===== Supplied passage =====

# To Be Raised in the Christian Faith ????????



## Mike188 (Dec 29, 2009)

My wife just sent me a new settlement proposal. She is slowly coming around to my terms, but for whatever reason she (or her mother) felt the need to add:

"9. The children will be raised in the Christian faith".

Is this normal? Can one parent dictate what faith the children will be raised in? Really I don't care what she does with them on her time (within reason, of course). She can take them to church once on Wednesday and twice on Sunday if she wants to, but will this require me to do anything or be proactive in any way? How is something like this even enforced? What if my way of worshiping is to watch Benny Hinn videos on YouTube?

Seriously, is this something that is commonly inserted into a divorce settlement?


----------



## skylar5 (Oct 19, 2011)

I know this because I am going through a similar situation and courts in Texas seperate church and state. Meaning that I can't control my daughters religious upbringing when she is with her father.
Because I think he is with a heretic, Jezabel herself and both of them lack all morals and values...I do not want him training my daughter to have the same. We got around that by changing the visitation days to where he never has my child on Wed or Sundays and eliminating the chance that he could possibly take an active role in religion.:smthumbup:


----------



## SimplyAmorous (Nov 25, 2009)

I am dare sure Mike188 is nothing like your ex and Jezabel. Of coarse , his "Christian" wife is the one who has trampled on thier marriage by having continuous secret online conversations with various male co-workers, denying him access to her FB, changing passwords, lives on her phone , quit going to Counseling when he remained & SHE wanted this divorce. And all along he has remained faithful wanting to make it work.

=====

• **Set problem**: Reproduce the portion of the divorce settlement thread starting at "My wife just" and ending at "videos on YouTube?", word for word.

===== Information supplied =====

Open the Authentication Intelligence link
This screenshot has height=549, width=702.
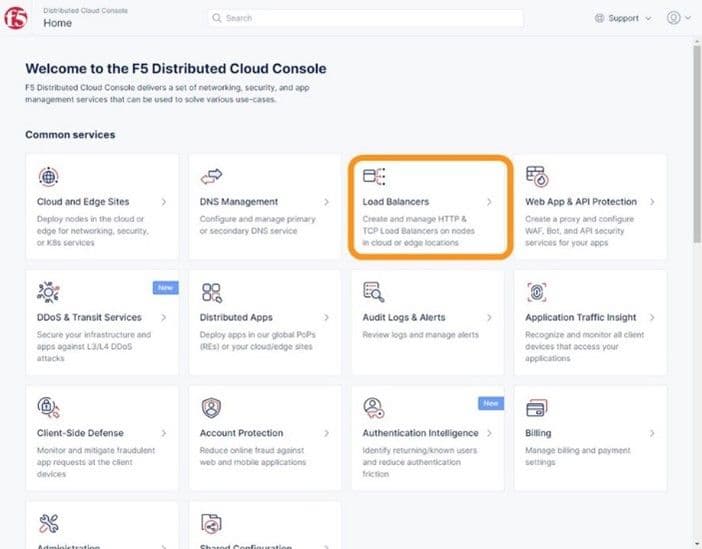[420, 433]
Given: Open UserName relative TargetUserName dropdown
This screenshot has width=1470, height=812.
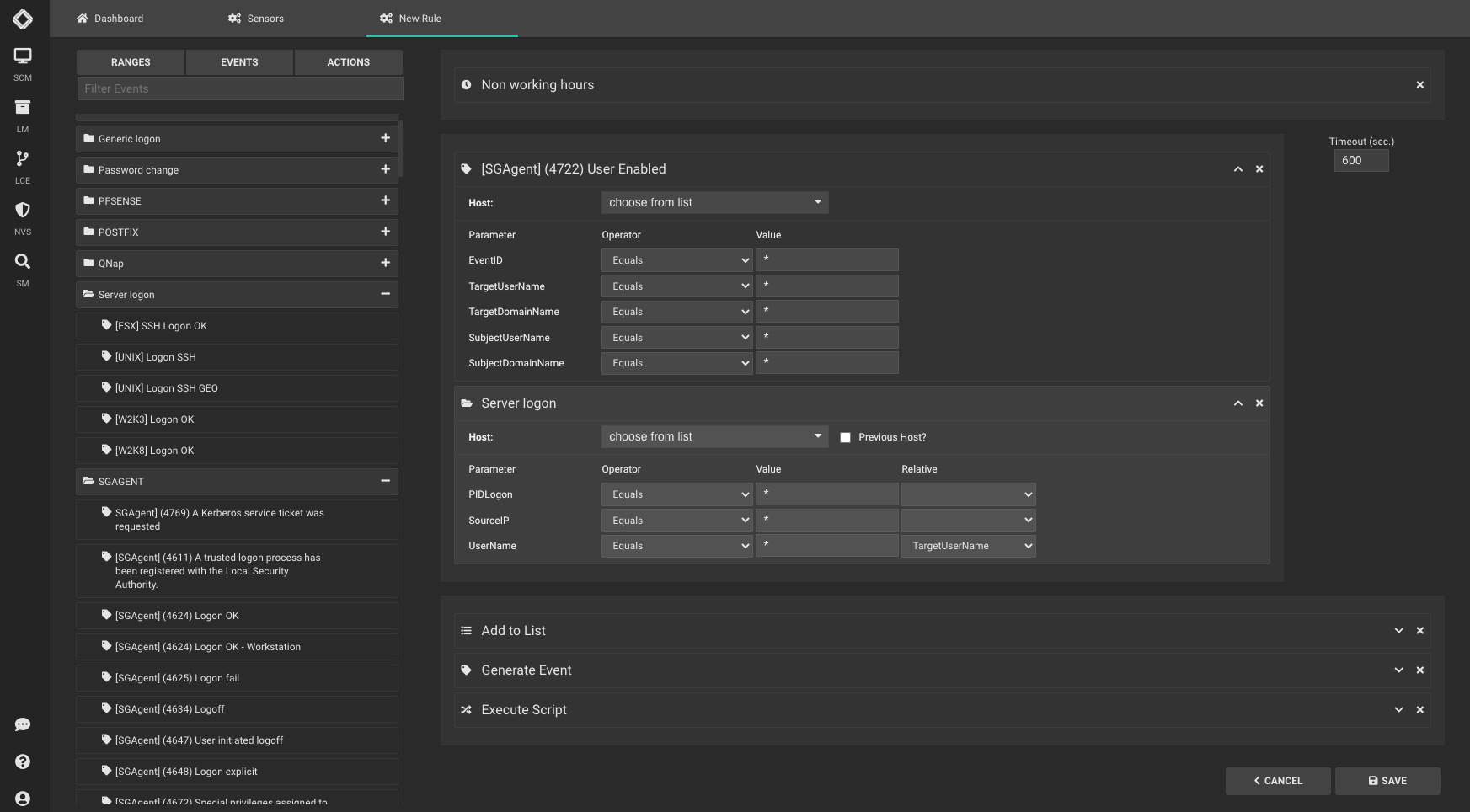Looking at the screenshot, I should coord(968,546).
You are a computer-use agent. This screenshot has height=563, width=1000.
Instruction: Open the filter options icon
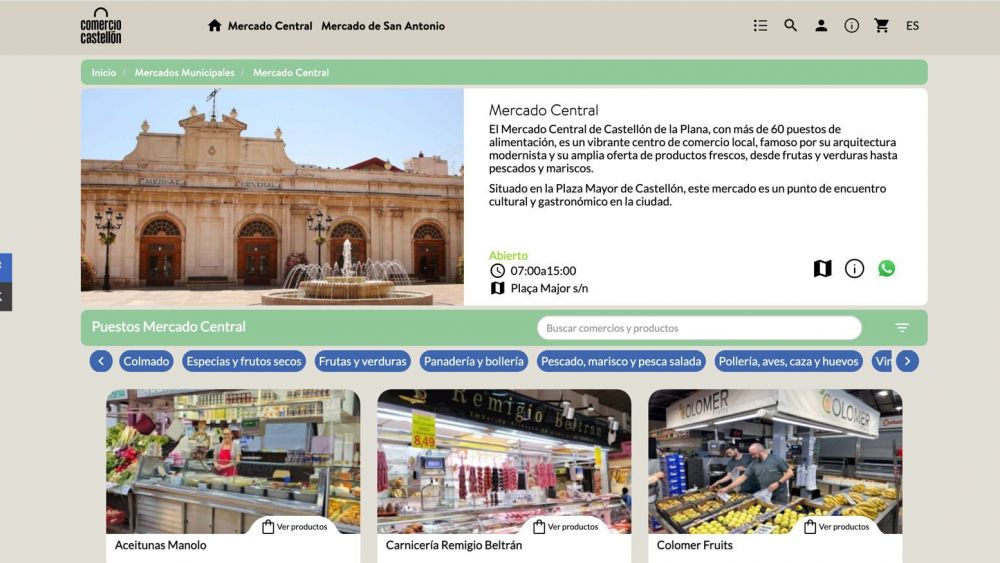click(x=902, y=328)
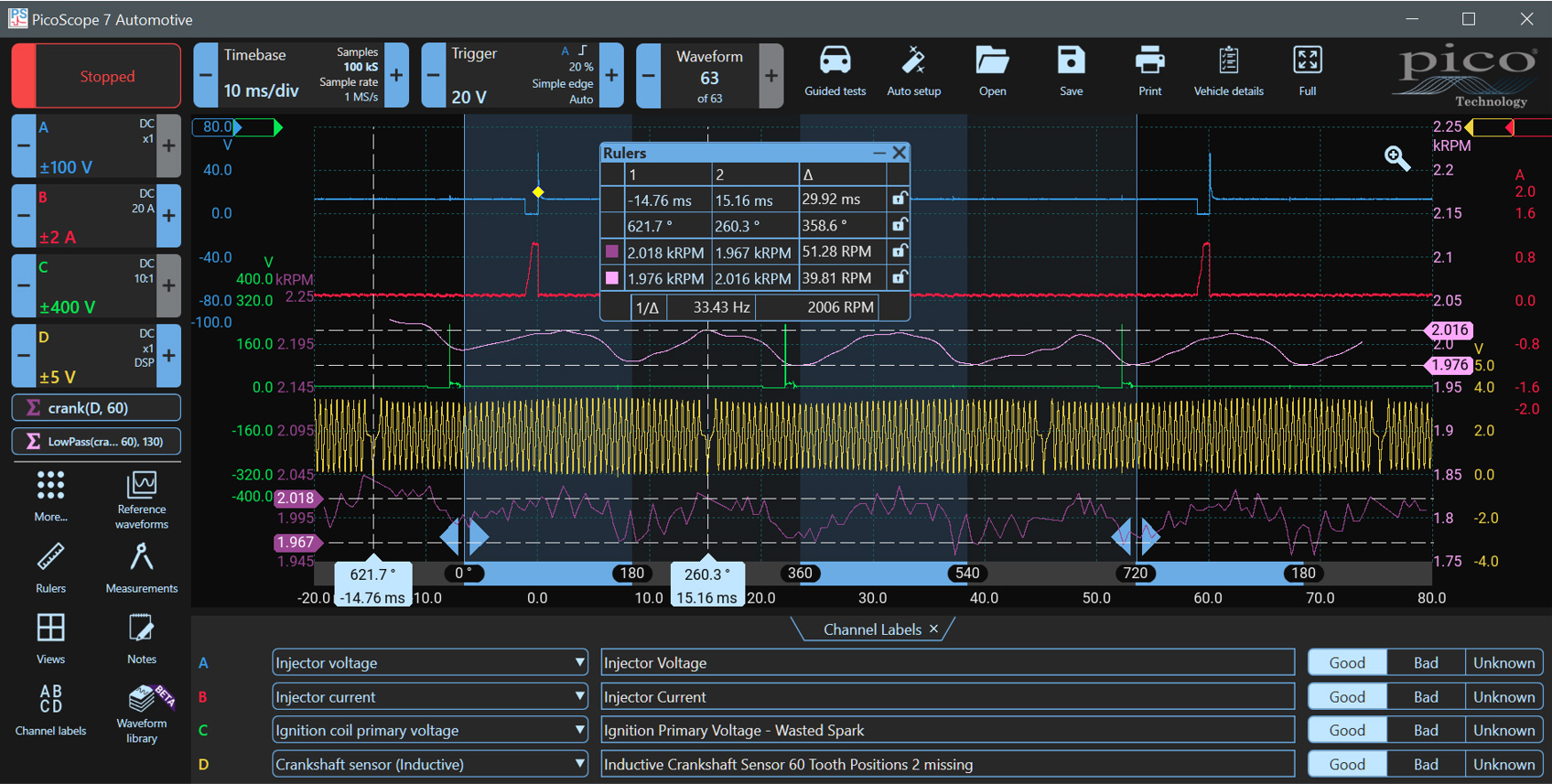This screenshot has height=784, width=1552.
Task: Open the Rulers tool in sidebar
Action: click(x=50, y=567)
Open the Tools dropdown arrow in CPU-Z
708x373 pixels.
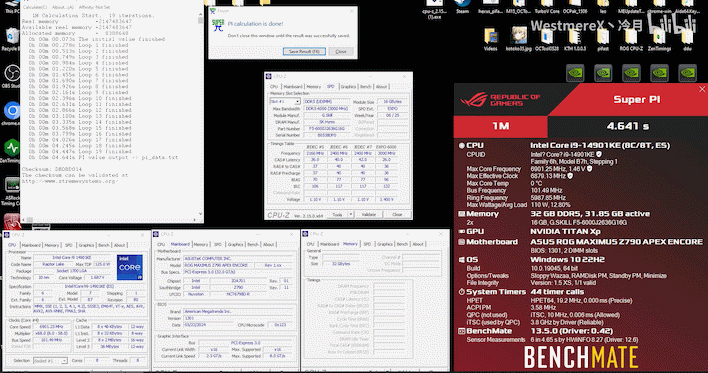coord(350,214)
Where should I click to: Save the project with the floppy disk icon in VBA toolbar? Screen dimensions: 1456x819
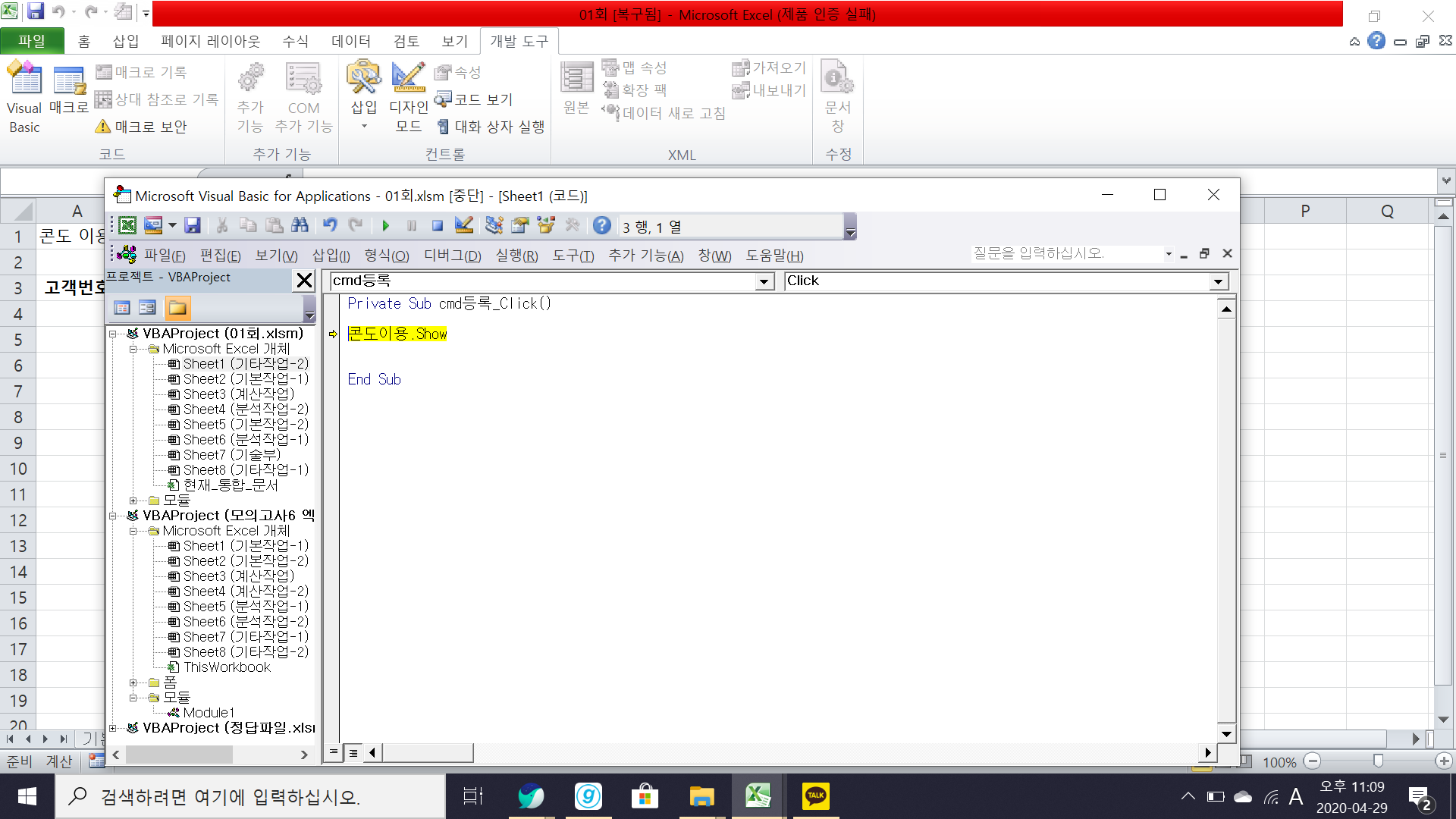click(193, 225)
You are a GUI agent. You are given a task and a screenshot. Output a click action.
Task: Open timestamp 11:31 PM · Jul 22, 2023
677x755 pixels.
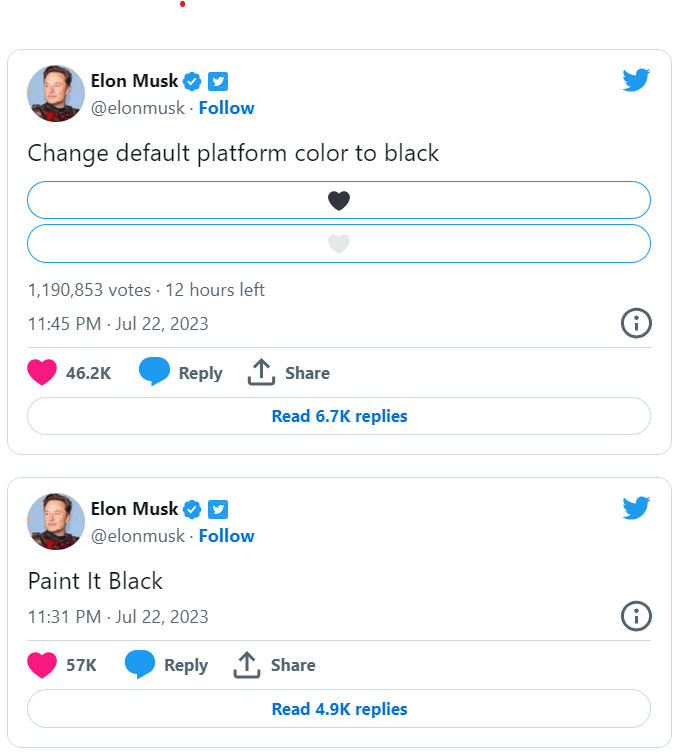(x=118, y=617)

=====

• **Exercise solution**:
My wife just sent me a new settlement proposal. She is slowly coming around to my terms, but for whatever reason she (or her mother) felt the need to add:

"9. The children will be raised in the Christian faith".

Is this normal? Can one parent dictate what faith the children will be raised in? Really I don't care what she does with them on her time (within reason, of course). She can take them to church once on Wednesday and twice on Sunday if she wants to, but will this require me to do anything or be proactive in any way? How is something like this even enforced? What if my way of worshiping is to watch Benny Hinn videos on YouTube?